Ja, aber das Starten dauert länger (gut, das läuft sowieso meistens im Hintergrund, aber ...) und man spammt sich seinen Workspace mit Schnipseln voll ....


----------



## 0x7F800000 (23. Mrz 2009)

Marco13 hat gesagt.:


> Ja, aber das Starten dauert länger (gut, das läuft sowieso meistens im Hintergrund, aber ...) und man spammt sich seinen Workspace mit Schnipseln voll ....


Dafür habe ich schon längst ein separates Projekt angelegt. Alle total dummen schnipsel kommen in die Klasse mit dem sprechenden Namen "_" rein, und werden dauernd überschrieben. So vermehren sich die schnipsel nicht


----------



## Wildcard (23. Mrz 2009)

Gibt auch noch die Scrapbook Page.

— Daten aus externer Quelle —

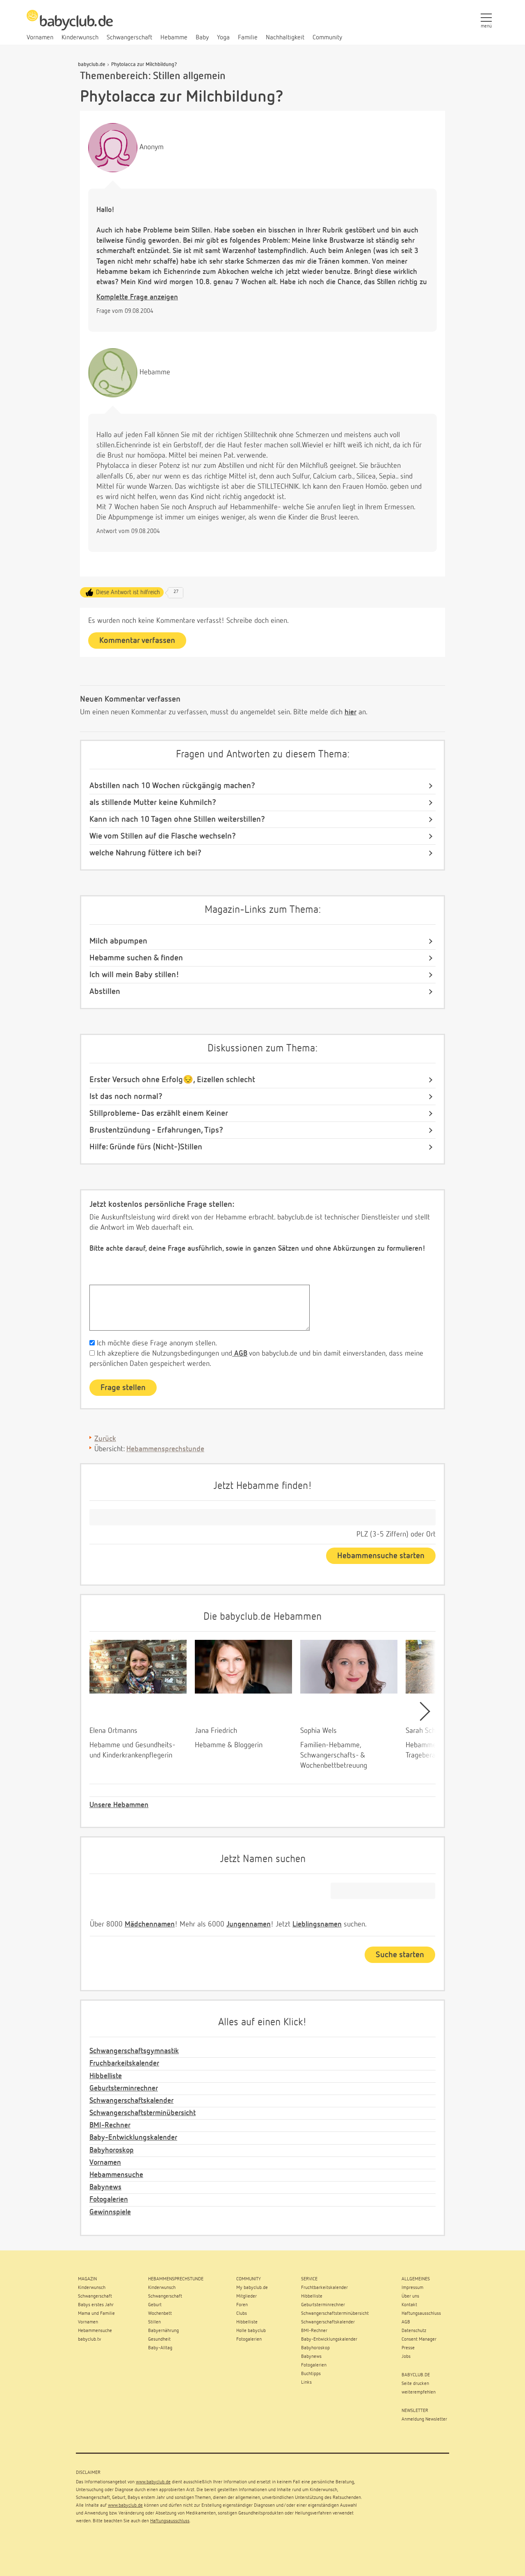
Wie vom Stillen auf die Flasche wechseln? (162, 836)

Davon braucht man dann nur eine für alle Schnippsel die man mal eben ausprobieren möchte (oder wenn man so wie ich kaum noch in der Lage ist, funktionierenden Code fürs Forum ohne CTRL + Space zu schreiben :noe


----------



## icarus2 (24. Mrz 2009)

So, Eclipse ist jetzt ma installiert.

Auf den ersten Blick bin ich nicht so begeistert... scheint mir doch etwas kompliziert zu sein für den Afang -.-

Nun ja, ich hoffe dass ich mich nach einiger Zeit ein bisschen besser zu recht finde ^^


----------



## Marco13 (24. Mrz 2009)

Ja, wirkt im ersten Moment befremdlich: Ein Rechtsklick im Code, und es poppt ein Menü mit 30 Unterpunkten auf, von denen 15 nochmal Untermenüs sind  Aber man braucht da "nicht viele", und für die wichtigsten gibt es Hotkeys... das passt schon


----------



## Gast2 (24. Mrz 2009)

icarus2 hat gesagt.:


> scheint mir doch etwas kompliziert zu sein für den Afang -.-


nur nicht abschrecken lassen ... es lohnt sich wirklich


----------



## 0x7F800000 (24. Mrz 2009)

Marco13 hat gesagt.:


> Ja, wirkt im ersten Moment befremdlich: Ein Rechtsklick im Code, und es poppt ein Menü mit 30 Unterpunkten auf, von denen 15 nochmal Untermenüs sind  Aber man braucht da "nicht viele", und für die wichtigsten gibt es Hotkeys... das passt schon


Das ist wohl eher ein Psychologischer Effekt. Eclipse ist wohl nicht mal halb so kompliziert wie etwa WoW oder irgendwelche abgefahrene Strategiespiele, aber weil es mehr nach Arbeit als nach Spaß aussieht, schlägt das Gehirn Alarm


----------



## Gast2 (24. Mrz 2009)

0x7F800000 hat gesagt.:


> Das ist wohl eher ein Psychologischer Effekt. Eclipse ist wohl nicht mal halb so kompliziert wie etwa WoW oder irgendwelche abgefahrene Strategiespiele, aber weil es mehr nach Arbeit als nach Spaß aussieht, schlägt das Gehirn Alarm


das ist ein Interessanter Aspekt - merke ich mir und setze das in Zukunft in Bedienoberflächen um ... aber vorher werde ich ein Patent darauf anmelden :toll:

hand, mogel


----------



## hdi (24. Mrz 2009)

> das ist ein Interessanter Aspekt - merke ich mir und setze das in Zukunft in Bedienoberflächen um



Funktioniert übrigens auch in Discos, um das andere Geschlecht auf sich aufmerksam zu machen:
http://test.fragmat.de/uploads/pics/wow_front_02.jpg

Jaja, man braucht halt immer die Motivation


----------



## 0x7F800000 (24. Mrz 2009)

hdi hat gesagt.:


> Funktioniert übrigens auch in Discos, um das andere Geschlecht auf sich aufmerksam zu machen:
> http://test.fragmat.de/uploads/pics/wow_front_02.jpg
> 
> Jaja, man braucht halt immer die Motivation


Versteh ich ned ???:L


----------



## hdi (24. Mrz 2009)

Ach ich hab jetz nur das Bsp mit World of Warcraft aufgegriffen, vonwegen 
psychologischer Effekt usw.
Dort gibt es so Leute die Belohnungen verteilen, und die erkennt man daran 
dass sie ein fettes leuchtendes Ausrufezeichen über ihrem Kopf haben.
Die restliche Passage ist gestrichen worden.